[THE TASK] Return the data below exactly, stopping after the line with "Cookies- och personuppgiftspolicy (504, 2399)".

Stored items:
----------------

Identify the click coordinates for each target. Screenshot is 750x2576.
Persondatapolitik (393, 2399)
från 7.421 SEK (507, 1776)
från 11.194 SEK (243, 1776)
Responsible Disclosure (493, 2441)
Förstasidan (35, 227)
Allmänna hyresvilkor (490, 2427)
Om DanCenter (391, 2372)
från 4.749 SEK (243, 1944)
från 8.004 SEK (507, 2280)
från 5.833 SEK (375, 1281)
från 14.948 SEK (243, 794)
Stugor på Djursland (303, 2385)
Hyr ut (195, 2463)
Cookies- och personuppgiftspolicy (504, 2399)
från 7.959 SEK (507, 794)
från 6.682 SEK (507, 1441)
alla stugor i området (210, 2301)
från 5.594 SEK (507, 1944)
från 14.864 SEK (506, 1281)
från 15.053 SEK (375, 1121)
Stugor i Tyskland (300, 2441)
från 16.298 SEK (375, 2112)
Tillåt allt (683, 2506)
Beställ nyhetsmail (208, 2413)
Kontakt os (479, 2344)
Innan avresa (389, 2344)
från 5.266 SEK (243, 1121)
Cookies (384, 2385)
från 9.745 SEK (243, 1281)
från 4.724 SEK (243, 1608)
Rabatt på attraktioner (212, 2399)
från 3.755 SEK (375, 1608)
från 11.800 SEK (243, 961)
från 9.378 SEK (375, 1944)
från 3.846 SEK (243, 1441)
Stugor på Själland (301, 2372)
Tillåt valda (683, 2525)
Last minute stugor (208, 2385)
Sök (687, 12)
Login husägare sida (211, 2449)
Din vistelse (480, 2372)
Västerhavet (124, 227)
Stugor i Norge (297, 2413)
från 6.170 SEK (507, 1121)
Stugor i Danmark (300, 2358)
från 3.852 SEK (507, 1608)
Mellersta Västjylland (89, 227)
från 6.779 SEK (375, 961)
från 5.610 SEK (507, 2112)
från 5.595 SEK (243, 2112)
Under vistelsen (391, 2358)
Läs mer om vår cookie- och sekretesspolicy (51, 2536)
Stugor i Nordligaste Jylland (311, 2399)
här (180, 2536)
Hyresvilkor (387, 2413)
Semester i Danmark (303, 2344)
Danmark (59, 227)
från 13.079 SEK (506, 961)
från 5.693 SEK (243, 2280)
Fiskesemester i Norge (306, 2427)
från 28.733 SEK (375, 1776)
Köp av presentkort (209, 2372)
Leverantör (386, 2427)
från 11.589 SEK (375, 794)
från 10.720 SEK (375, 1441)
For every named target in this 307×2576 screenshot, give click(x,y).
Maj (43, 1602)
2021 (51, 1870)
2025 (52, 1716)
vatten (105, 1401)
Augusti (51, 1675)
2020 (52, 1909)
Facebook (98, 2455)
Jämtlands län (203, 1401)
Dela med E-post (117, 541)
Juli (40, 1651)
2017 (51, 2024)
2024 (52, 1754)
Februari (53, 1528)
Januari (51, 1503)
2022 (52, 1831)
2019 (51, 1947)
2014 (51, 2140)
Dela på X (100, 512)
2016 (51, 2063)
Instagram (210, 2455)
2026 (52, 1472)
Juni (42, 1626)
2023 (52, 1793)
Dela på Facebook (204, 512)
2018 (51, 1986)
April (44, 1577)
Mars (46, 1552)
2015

----------------

[RESULT OF THE EXERCISE]
Identify the click coordinates for each target. Screenshot is 750x2576.
Persondatapolitik (393, 2399)
från 7.421 SEK (507, 1776)
från 11.194 SEK (243, 1776)
Responsible Disclosure (493, 2441)
Förstasidan (35, 227)
Allmänna hyresvilkor (490, 2427)
Om DanCenter (391, 2372)
från 4.749 SEK (243, 1944)
från 8.004 SEK (507, 2280)
från 5.833 SEK (375, 1281)
från 14.948 SEK (243, 794)
Stugor på Djursland (303, 2385)
Hyr ut (195, 2463)
Cookies- och personuppgiftspolicy (504, 2399)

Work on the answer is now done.